REQUIREMENT:
Pull out each line of the data below that contains the string "screenshot". Case counts.

::::::::::

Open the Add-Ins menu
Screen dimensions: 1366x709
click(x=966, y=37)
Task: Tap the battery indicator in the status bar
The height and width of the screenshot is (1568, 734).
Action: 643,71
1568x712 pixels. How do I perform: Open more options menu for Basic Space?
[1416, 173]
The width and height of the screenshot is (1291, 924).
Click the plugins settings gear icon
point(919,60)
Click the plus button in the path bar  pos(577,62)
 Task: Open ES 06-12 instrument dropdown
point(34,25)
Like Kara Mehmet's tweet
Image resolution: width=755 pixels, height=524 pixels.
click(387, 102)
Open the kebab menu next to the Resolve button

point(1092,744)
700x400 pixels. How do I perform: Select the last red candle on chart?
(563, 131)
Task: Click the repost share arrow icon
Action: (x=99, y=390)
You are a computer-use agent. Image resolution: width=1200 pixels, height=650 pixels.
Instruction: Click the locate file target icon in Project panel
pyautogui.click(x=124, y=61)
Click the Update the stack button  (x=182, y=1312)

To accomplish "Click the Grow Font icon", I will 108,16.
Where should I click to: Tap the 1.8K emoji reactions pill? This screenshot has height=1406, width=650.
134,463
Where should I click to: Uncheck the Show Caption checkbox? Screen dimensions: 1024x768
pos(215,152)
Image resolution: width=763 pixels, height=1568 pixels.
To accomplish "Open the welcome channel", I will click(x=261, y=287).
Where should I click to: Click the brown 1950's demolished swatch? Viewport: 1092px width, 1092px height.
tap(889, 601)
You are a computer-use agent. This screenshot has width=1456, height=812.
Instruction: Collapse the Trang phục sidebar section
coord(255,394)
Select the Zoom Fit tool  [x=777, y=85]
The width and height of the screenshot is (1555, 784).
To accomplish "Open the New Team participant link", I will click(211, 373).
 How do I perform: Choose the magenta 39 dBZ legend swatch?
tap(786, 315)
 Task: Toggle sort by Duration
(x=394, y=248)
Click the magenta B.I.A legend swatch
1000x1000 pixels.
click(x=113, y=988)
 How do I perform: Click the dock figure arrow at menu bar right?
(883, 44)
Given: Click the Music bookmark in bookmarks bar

::::::::::

REPLY TO THE EXERCISE:
The height and width of the screenshot is (1568, 734).
The width and height of the screenshot is (1291, 924).
Where should I click to: Tap the 1.8K emoji reactions pill? This screenshot has height=1406, width=650.
You are a computer-use agent. This screenshot has width=1456, height=812.
The width and height of the screenshot is (1555, 784).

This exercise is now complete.